É inegavelmente salgado, mas esse é realmente um sabor que eu quero em um biscoito? Volto no dia seguinte e escolho algo mais doce e mais a minha velocidade. Groselha preta.
Fruit de la Passion
Eu ando até os edifícios modernos começarem a aparecer ao meu redor e Paris começa a parecer não-Paris e como um complexo de arranha-céus cheio de apartamentos quadrados sem adornos. Esta é a Paris que me deixa desconfortável, a dissolução do conto de fadas.
A placa diz: LUNDI - FERME.
Há macarons nas janelas e estojos de vidro na loja escura. Fico olhando pela porta pensando que alguém vai aparecer, mas ninguém aparece.
Recebo meu conserto de volta na loja de Luxemburgo mais tarde, depois de desistir de andar, ter paciência e contenção. Desta vez, eu absolutamente não estou brincando. Eu escolho dois Trufa branca com avelãs e maracujá com chocolate ao leite.

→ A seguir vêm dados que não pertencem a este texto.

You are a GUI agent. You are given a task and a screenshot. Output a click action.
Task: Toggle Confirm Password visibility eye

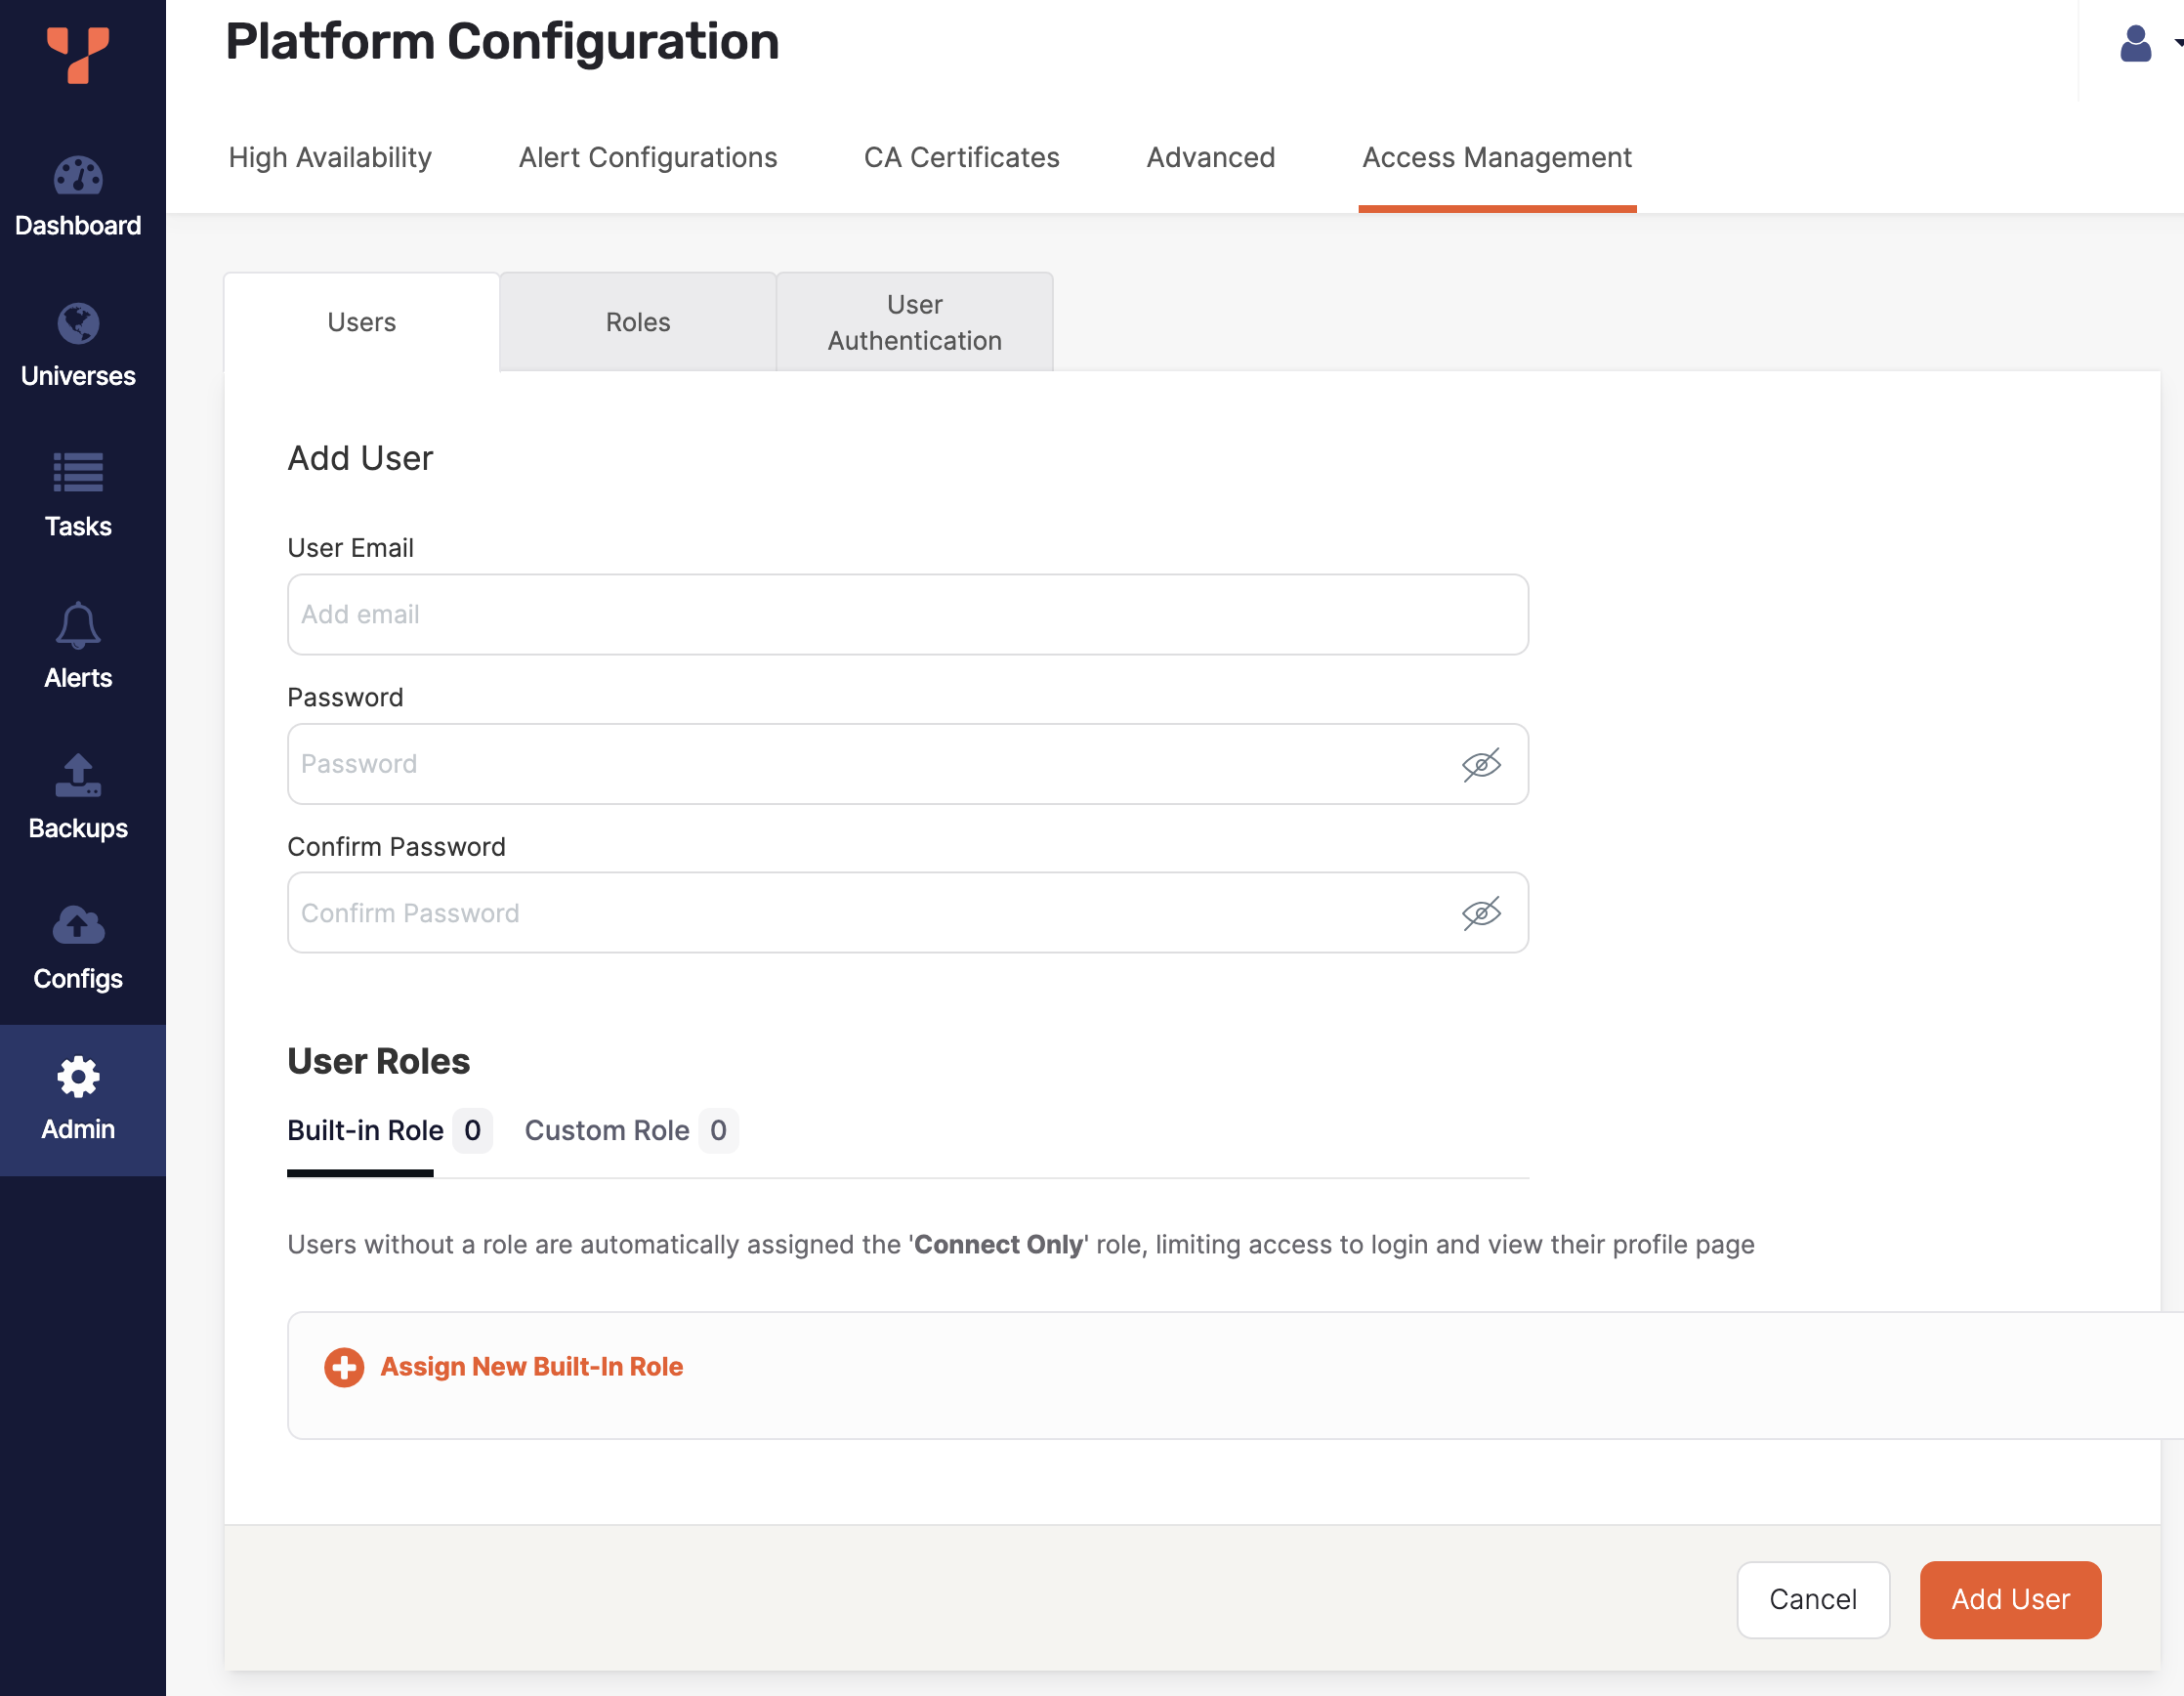pos(1481,913)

Eu as como em um banco em frente a St. Sulpice, com as fontes jorrando cortinas de água e a igreja tremendo, quase, contra o céu muito azul, as torres pressionando contra sua curva.
Noix de Coco
Eu vou voltar. Claro que eu volto. Desta vez, a loja está aberta e as filas de tortas, bolos e cremes contrastam alegremente com o resto do bairro, seu concreto.
Quando peço uma violeta cassis e um noix de coco, s'il vous plait, o cara assente e diz: - Você pode falar inglês aqui. Sem problemas. Eu gostaria que mais pessoas em Paris falassem inglês.
Depois, ele me conta sobre seu amigo na Filadélfia, seu amor por Bruce Springsteen, sua surpresa ao saber que as pessoas do Texas não são realmente como as de Nova York, suas idéias sobre as percepções americanas de prazer e ambição. Ele me conta tudo isso enquanto embrulha meus macarons, colocando-os em sacola após caixa após sacola, como se eu tivesse comprado 40 em vez de duas. Mais tarde, levará mais tempo para desembrulhá-los do que para comê-los.
Quando estou saindo pela porta, ele assente e diz: "Vejo você amanhã." E me pergunto, por um instante, se talvez ele o faça.